**Input records**
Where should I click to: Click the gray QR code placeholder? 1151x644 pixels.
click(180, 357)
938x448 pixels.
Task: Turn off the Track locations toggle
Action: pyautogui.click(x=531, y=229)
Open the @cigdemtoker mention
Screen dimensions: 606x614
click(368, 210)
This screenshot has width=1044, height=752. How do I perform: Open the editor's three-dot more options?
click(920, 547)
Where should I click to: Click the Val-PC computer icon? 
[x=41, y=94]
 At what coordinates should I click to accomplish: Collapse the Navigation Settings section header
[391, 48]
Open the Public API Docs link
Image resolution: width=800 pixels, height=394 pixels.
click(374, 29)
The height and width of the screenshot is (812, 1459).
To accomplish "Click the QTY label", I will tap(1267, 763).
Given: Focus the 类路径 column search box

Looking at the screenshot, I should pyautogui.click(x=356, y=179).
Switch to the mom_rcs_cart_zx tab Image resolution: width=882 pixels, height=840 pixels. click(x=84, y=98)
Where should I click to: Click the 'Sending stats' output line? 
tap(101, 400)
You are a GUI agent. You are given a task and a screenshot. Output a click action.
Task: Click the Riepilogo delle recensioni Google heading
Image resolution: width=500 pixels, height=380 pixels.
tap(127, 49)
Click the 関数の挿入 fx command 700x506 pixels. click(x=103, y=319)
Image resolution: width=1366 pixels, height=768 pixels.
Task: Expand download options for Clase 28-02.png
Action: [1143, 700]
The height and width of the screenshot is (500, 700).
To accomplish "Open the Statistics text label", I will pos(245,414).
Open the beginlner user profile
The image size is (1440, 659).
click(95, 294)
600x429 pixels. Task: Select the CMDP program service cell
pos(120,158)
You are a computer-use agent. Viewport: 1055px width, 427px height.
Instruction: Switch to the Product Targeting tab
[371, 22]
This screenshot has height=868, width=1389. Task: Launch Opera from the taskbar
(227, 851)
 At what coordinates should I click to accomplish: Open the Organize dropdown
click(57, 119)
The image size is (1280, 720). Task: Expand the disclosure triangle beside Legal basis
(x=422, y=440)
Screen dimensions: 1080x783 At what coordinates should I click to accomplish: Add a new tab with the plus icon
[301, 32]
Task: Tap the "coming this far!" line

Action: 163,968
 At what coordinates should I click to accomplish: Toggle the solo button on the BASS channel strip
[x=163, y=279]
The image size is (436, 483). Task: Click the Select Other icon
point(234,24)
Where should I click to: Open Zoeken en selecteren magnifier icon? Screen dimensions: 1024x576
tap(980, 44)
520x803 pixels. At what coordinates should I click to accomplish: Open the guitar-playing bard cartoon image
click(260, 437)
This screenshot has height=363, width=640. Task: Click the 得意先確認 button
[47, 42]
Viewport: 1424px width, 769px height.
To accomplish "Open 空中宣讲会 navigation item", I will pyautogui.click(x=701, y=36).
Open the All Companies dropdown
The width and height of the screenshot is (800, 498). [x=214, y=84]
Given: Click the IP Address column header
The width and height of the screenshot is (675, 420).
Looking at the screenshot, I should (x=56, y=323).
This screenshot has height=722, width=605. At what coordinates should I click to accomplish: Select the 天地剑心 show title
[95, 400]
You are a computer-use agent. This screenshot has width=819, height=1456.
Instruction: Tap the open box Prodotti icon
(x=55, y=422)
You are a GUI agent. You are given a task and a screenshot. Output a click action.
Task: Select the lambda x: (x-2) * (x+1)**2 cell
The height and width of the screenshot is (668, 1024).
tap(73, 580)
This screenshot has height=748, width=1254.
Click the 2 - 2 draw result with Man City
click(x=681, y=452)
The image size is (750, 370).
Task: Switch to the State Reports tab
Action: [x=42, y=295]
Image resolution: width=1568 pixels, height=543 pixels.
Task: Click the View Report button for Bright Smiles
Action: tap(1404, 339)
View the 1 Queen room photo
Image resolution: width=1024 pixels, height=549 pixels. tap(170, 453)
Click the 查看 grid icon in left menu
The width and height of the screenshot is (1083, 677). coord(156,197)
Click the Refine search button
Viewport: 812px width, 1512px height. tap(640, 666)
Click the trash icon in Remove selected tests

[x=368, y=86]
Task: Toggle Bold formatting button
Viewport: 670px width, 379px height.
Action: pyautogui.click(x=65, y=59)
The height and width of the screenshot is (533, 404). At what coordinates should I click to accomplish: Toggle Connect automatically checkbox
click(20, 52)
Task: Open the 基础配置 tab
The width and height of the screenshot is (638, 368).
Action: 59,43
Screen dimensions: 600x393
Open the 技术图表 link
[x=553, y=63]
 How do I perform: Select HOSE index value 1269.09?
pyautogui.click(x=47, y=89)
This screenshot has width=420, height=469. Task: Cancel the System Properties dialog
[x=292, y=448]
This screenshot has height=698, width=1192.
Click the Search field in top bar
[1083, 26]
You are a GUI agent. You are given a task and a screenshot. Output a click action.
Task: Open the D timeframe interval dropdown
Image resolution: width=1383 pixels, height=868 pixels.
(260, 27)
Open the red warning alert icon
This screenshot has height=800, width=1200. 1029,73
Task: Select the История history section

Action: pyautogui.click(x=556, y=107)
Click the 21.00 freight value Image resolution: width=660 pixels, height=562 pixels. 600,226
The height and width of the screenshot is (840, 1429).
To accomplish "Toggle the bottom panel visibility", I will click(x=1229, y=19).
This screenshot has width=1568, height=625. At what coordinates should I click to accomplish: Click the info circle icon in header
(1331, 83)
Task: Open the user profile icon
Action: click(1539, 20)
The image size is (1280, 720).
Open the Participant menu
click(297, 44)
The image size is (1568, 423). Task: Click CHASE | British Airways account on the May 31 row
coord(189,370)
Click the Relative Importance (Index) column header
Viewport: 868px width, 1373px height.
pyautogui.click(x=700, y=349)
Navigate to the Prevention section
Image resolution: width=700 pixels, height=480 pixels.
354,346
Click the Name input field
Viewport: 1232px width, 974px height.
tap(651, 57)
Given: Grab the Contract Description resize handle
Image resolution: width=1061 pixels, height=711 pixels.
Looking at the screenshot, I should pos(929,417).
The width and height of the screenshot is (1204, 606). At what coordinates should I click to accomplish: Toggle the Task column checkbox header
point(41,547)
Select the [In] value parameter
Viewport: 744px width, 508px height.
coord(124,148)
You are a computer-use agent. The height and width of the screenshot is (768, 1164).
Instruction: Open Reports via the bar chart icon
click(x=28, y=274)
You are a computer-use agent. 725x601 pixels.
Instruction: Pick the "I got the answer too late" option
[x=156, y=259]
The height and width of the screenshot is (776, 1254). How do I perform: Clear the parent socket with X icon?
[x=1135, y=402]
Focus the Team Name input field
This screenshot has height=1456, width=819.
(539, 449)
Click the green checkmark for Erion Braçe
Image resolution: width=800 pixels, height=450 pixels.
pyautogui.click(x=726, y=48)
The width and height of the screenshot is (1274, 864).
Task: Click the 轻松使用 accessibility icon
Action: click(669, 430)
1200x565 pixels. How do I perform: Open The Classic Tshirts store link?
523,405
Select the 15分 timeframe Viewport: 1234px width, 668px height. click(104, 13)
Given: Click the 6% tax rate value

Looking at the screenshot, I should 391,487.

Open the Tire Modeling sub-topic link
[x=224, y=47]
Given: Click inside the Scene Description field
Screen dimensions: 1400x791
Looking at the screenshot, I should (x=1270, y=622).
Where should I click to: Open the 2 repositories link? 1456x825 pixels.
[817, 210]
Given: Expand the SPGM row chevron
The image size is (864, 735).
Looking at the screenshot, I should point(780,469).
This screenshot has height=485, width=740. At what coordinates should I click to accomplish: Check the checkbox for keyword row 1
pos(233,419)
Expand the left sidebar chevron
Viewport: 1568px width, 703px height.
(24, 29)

**Work required**
Nothing in the records above may differ in your copy; retype them in full.

**Task response**
Where should I click to: Click the gray QR code placeholder? 1151x644 pixels.
click(180, 357)
938x448 pixels.
Task: Turn off the Track locations toggle
Action: pyautogui.click(x=531, y=229)
Open the @cigdemtoker mention
Screen dimensions: 606x614
click(368, 210)
This screenshot has width=1044, height=752. How do I perform: Open the editor's three-dot more options?
click(920, 547)
Where should I click to: Click the Val-PC computer icon? 
[x=41, y=94]
 At what coordinates should I click to accomplish: Collapse the Navigation Settings section header
[391, 48]
Open the Public API Docs link
Image resolution: width=800 pixels, height=394 pixels.
click(374, 29)
The height and width of the screenshot is (812, 1459).
To accomplish "Click the QTY label", I will tap(1267, 763).
Given: Focus the 类路径 column search box

Looking at the screenshot, I should pyautogui.click(x=356, y=179).
Switch to the mom_rcs_cart_zx tab Image resolution: width=882 pixels, height=840 pixels. click(x=84, y=98)
Where should I click to: Click the 'Sending stats' output line? 
tap(101, 400)
You are a GUI agent. You are given a task and a screenshot. Output a click action.
Task: Click the Riepilogo delle recensioni Google heading
Image resolution: width=500 pixels, height=380 pixels.
tap(127, 49)
Click the 関数の挿入 fx command 700x506 pixels. click(x=103, y=319)
Image resolution: width=1366 pixels, height=768 pixels.
Task: Expand download options for Clase 28-02.png
Action: [1143, 700]
The height and width of the screenshot is (500, 700).
To accomplish "Open the Statistics text label", I will pos(245,414).
Open the beginlner user profile
The image size is (1440, 659).
click(95, 294)
600x429 pixels. Task: Select the CMDP program service cell
pos(120,158)
You are a computer-use agent. Viewport: 1055px width, 427px height.
Instruction: Switch to the Product Targeting tab
[371, 22]
This screenshot has height=868, width=1389. Task: Launch Opera from the taskbar
(227, 851)
 At what coordinates should I click to accomplish: Open the Organize dropdown
click(57, 119)
The image size is (1280, 720). Task: Expand the disclosure triangle beside Legal basis
(x=422, y=440)
Screen dimensions: 1080x783 At what coordinates should I click to accomplish: Add a new tab with the plus icon
[301, 32]
Task: Tap the "coming this far!" line

Action: 163,968
 At what coordinates should I click to accomplish: Toggle the solo button on the BASS channel strip
[x=163, y=279]
The image size is (436, 483). Task: Click the Select Other icon
point(234,24)
Where should I click to: Open Zoeken en selecteren magnifier icon? Screen dimensions: 1024x576
tap(980, 44)
520x803 pixels. At what coordinates should I click to accomplish: Open the guitar-playing bard cartoon image
click(260, 437)
This screenshot has height=363, width=640. Task: Click the 得意先確認 button
[47, 42]
Viewport: 1424px width, 769px height.
To accomplish "Open 空中宣讲会 navigation item", I will pyautogui.click(x=701, y=36).
Open the All Companies dropdown
The width and height of the screenshot is (800, 498). [x=214, y=84]
Given: Click the IP Address column header
The width and height of the screenshot is (675, 420).
Looking at the screenshot, I should (x=56, y=323).
This screenshot has height=722, width=605. At what coordinates should I click to accomplish: Select the 天地剑心 show title
[95, 400]
You are a computer-use agent. This screenshot has width=819, height=1456.
Instruction: Tap the open box Prodotti icon
(x=55, y=422)
You are a GUI agent. You are given a task and a screenshot. Output a click action.
Task: Select the lambda x: (x-2) * (x+1)**2 cell
The height and width of the screenshot is (668, 1024).
tap(73, 580)
This screenshot has height=748, width=1254.
Click the 2 - 2 draw result with Man City
click(x=681, y=452)
The image size is (750, 370).
Task: Switch to the State Reports tab
Action: [x=42, y=295]
Image resolution: width=1568 pixels, height=543 pixels.
Task: Click the View Report button for Bright Smiles
Action: tap(1404, 339)
View the 1 Queen room photo
Image resolution: width=1024 pixels, height=549 pixels. tap(170, 453)
Click the 查看 grid icon in left menu
The width and height of the screenshot is (1083, 677). coord(156,197)
Click the Refine search button
Viewport: 812px width, 1512px height. tap(640, 666)
Click the trash icon in Remove selected tests

[x=368, y=86]
Task: Toggle Bold formatting button
Viewport: 670px width, 379px height.
Action: pyautogui.click(x=65, y=59)
The height and width of the screenshot is (533, 404). At what coordinates should I click to accomplish: Toggle Connect automatically checkbox
click(20, 52)
Task: Open the 基础配置 tab
The width and height of the screenshot is (638, 368).
Action: 59,43
Screen dimensions: 600x393
Open the 技术图表 link
[x=553, y=63]
 How do I perform: Select HOSE index value 1269.09?
pyautogui.click(x=47, y=89)
This screenshot has width=420, height=469. Task: Cancel the System Properties dialog
[x=292, y=448]
This screenshot has height=698, width=1192.
Click the Search field in top bar
[1083, 26]
You are a GUI agent. You are given a task and a screenshot. Output a click action.
Task: Open the D timeframe interval dropdown
Image resolution: width=1383 pixels, height=868 pixels.
(260, 27)
Open the red warning alert icon
This screenshot has height=800, width=1200. 1029,73
Task: Select the История history section

Action: pyautogui.click(x=556, y=107)
Click the 21.00 freight value Image resolution: width=660 pixels, height=562 pixels. 600,226
The height and width of the screenshot is (840, 1429).
To accomplish "Toggle the bottom panel visibility", I will click(x=1229, y=19).
This screenshot has width=1568, height=625. At what coordinates should I click to accomplish: Click the info circle icon in header
(1331, 83)
Task: Open the user profile icon
Action: click(1539, 20)
The image size is (1280, 720).
Open the Participant menu
click(297, 44)
The image size is (1568, 423). Task: Click CHASE | British Airways account on the May 31 row
coord(189,370)
Click the Relative Importance (Index) column header
Viewport: 868px width, 1373px height.
pyautogui.click(x=700, y=349)
Navigate to the Prevention section
Image resolution: width=700 pixels, height=480 pixels.
354,346
Click the Name input field
Viewport: 1232px width, 974px height.
tap(651, 57)
Given: Grab the Contract Description resize handle
Image resolution: width=1061 pixels, height=711 pixels.
Looking at the screenshot, I should pos(929,417).
The width and height of the screenshot is (1204, 606). At what coordinates should I click to accomplish: Toggle the Task column checkbox header
point(41,547)
Select the [In] value parameter
Viewport: 744px width, 508px height.
coord(124,148)
You are a computer-use agent. The height and width of the screenshot is (768, 1164).
Instruction: Open Reports via the bar chart icon
click(x=28, y=274)
You are a computer-use agent. 725x601 pixels.
Instruction: Pick the "I got the answer too late" option
[x=156, y=259]
The height and width of the screenshot is (776, 1254). How do I perform: Clear the parent socket with X icon?
[x=1135, y=402]
Focus the Team Name input field
This screenshot has height=1456, width=819.
(539, 449)
Click the green checkmark for Erion Braçe
Image resolution: width=800 pixels, height=450 pixels.
pyautogui.click(x=726, y=48)
The width and height of the screenshot is (1274, 864).
Task: Click the 轻松使用 accessibility icon
Action: click(669, 430)
1200x565 pixels. How do I perform: Open The Classic Tshirts store link?
523,405
Select the 15分 timeframe Viewport: 1234px width, 668px height. click(104, 13)
Given: Click the 6% tax rate value

Looking at the screenshot, I should 391,487.

Open the Tire Modeling sub-topic link
[x=224, y=47]
Given: Click inside the Scene Description field
Screen dimensions: 1400x791
Looking at the screenshot, I should (x=1270, y=622).
Where should I click to: Open the 2 repositories link? 1456x825 pixels.
[817, 210]
Given: Expand the SPGM row chevron
The image size is (864, 735).
Looking at the screenshot, I should point(780,469).
This screenshot has height=485, width=740. At what coordinates should I click to accomplish: Check the checkbox for keyword row 1
pos(233,419)
Expand the left sidebar chevron
Viewport: 1568px width, 703px height.
(24, 29)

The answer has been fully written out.